そして同時に他のワンコが近くにいる場合にはラテとボールなどで遊ばないようにしているし他のワンコがボールやフリスビーなどで遊んでいるとき、それになるべく近づかないように注意をすればオモチャにまつわる取り合いなどが防げるわけだから比較的簡単だ。
簡単でないのが最後の「嫉妬」が絡む場合である。
一口に嫉妬と言ってはみたが、ラテの場合は些か複雑なバリエーションもあるようだし、なによりも心の動きそのものなので「いつ」「どんな時」に嫉妬の衝動が起きるのかが明白でないのが難しい。また周りのワンコたちを観察する限り、どうもラテほど嫉妬深いワンコはいないようにも思えるのだが...。

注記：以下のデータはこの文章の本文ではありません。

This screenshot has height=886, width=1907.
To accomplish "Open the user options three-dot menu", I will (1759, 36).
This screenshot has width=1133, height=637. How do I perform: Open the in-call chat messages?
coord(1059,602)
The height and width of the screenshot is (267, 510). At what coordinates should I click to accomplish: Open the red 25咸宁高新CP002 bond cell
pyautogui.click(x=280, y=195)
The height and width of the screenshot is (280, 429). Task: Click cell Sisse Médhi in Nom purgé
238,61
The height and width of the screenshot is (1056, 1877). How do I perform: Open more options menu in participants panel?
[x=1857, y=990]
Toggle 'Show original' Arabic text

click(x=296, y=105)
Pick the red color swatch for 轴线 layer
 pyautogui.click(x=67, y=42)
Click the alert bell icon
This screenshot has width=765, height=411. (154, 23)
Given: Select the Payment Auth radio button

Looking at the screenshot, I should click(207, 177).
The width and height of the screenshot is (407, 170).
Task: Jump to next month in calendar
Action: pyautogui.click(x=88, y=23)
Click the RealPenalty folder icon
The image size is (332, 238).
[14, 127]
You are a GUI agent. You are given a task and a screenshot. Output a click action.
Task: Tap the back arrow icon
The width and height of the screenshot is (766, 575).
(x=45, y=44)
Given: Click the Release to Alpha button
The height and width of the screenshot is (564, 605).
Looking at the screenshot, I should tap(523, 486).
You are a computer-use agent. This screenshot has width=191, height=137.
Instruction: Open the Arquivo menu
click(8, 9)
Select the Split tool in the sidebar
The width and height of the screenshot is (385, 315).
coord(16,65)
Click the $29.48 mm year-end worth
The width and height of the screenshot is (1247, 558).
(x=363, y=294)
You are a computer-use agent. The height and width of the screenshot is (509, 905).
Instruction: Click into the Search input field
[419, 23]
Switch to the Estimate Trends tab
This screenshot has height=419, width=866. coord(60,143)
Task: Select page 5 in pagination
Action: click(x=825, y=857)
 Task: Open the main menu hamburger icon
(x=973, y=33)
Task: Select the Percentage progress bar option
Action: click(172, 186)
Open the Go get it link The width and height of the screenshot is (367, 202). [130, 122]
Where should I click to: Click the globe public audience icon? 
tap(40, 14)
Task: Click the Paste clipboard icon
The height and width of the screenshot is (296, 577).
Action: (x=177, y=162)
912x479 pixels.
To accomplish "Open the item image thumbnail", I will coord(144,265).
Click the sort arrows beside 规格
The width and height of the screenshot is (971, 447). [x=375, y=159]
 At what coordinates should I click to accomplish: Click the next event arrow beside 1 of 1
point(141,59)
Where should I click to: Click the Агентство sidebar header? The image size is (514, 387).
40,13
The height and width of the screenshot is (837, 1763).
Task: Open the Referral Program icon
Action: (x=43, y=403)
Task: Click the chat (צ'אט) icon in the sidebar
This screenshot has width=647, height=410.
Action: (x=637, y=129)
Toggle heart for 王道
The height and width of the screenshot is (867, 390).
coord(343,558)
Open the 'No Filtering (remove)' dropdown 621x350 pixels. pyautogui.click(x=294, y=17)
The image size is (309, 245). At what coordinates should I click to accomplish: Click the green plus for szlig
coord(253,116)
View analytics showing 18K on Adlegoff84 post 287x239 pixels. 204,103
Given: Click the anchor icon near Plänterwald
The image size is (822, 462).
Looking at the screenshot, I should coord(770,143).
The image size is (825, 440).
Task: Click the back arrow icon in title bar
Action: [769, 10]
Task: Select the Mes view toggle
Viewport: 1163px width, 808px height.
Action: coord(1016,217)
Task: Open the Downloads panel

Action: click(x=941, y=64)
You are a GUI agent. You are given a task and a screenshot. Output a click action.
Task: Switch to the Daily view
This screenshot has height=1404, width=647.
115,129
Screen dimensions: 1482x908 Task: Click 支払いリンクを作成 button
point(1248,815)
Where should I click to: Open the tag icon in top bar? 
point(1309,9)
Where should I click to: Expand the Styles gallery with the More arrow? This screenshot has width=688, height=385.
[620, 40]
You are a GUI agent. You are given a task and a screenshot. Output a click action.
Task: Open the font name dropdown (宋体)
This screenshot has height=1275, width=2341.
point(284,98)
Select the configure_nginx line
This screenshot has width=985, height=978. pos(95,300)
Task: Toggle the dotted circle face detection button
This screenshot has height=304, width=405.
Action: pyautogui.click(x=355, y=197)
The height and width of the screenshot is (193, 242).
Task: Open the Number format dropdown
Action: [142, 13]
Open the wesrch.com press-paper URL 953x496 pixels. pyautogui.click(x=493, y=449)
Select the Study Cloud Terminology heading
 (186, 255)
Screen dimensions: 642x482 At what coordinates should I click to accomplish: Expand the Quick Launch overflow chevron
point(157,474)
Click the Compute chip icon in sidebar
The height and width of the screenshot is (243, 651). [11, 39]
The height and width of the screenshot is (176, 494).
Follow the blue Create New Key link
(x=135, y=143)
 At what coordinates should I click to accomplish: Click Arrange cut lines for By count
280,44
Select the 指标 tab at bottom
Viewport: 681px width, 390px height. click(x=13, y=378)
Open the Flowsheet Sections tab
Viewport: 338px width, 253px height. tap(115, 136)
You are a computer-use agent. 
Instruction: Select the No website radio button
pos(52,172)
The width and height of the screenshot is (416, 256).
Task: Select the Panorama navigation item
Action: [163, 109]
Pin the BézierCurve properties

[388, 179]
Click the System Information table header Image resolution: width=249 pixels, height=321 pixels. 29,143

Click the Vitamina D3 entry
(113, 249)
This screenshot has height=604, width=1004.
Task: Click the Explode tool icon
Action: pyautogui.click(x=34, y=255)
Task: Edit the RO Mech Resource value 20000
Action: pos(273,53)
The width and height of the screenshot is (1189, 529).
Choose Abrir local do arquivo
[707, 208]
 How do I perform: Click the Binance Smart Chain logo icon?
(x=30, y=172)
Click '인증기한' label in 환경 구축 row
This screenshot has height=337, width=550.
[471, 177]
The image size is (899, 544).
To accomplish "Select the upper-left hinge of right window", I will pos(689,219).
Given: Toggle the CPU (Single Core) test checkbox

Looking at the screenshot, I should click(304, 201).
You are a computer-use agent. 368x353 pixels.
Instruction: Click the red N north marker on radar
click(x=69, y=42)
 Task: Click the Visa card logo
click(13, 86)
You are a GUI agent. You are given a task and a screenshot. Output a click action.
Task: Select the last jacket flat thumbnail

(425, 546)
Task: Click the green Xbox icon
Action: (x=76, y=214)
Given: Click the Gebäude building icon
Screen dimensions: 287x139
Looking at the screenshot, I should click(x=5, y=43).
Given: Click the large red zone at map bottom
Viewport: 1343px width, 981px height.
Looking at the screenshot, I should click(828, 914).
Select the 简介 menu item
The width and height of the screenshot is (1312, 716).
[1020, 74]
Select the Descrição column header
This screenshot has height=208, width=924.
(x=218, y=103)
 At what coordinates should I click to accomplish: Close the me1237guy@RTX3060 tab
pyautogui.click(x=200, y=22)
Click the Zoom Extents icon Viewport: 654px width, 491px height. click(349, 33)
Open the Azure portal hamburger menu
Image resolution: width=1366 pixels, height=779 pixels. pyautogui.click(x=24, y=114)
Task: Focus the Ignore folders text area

ラテは自分を可愛がってくださる方の足下ににじり寄ったり、その膝に前足を乗せてチューを迫ったりとお気に入りの方だと積極的である。面白いのはオヤツをいただける人が好き...といった単純な好みではないことだ。それは子供から大人、女性でも男性でも初対面の人には警戒心を強く持ち、吠えたり唸ったりするラテが好きな人にはメロメロなのが面白い。
やはりラテが自身から近づいていく方はワンコにとっても、そして人間世界においても何らかのオーラーに満ちあふれた魅力のある人たちに違いないとオトーサンは密かに思っている。
しかしラテが好きであればそれだけその人に近寄ってくる他のワンコに対しては許せないらしく攻撃を仕掛けるのである。だからラテを撫でてくれていても他のワンコが近づいてきた場合はリードを引き、一端ラテを離して大きく動けないようにしなければならない。

困るのはワンコが近づく人がそのワンコの飼い主の場合だ(笑)。これはワンコが飼い主に近寄るのは当然のことだが、ラテは飼い主さんとそのワンコとの関係など意に介さない。とにかくその瞬間自分が可愛がってくれている人は独占したいと思うのか、その人の飼い犬に威嚇をするのだから困る...。これでは逆ギレである(笑)。
ただしどんなワンコに対しても逆ギレするわけではないのが判断を難しくする。ラテが一目置いているワンコは数少ないが存在し、それらのワンコにはラテも大人しいし一本のペットボトルの飲み口から一緒に仲良く水を飲むこともできる。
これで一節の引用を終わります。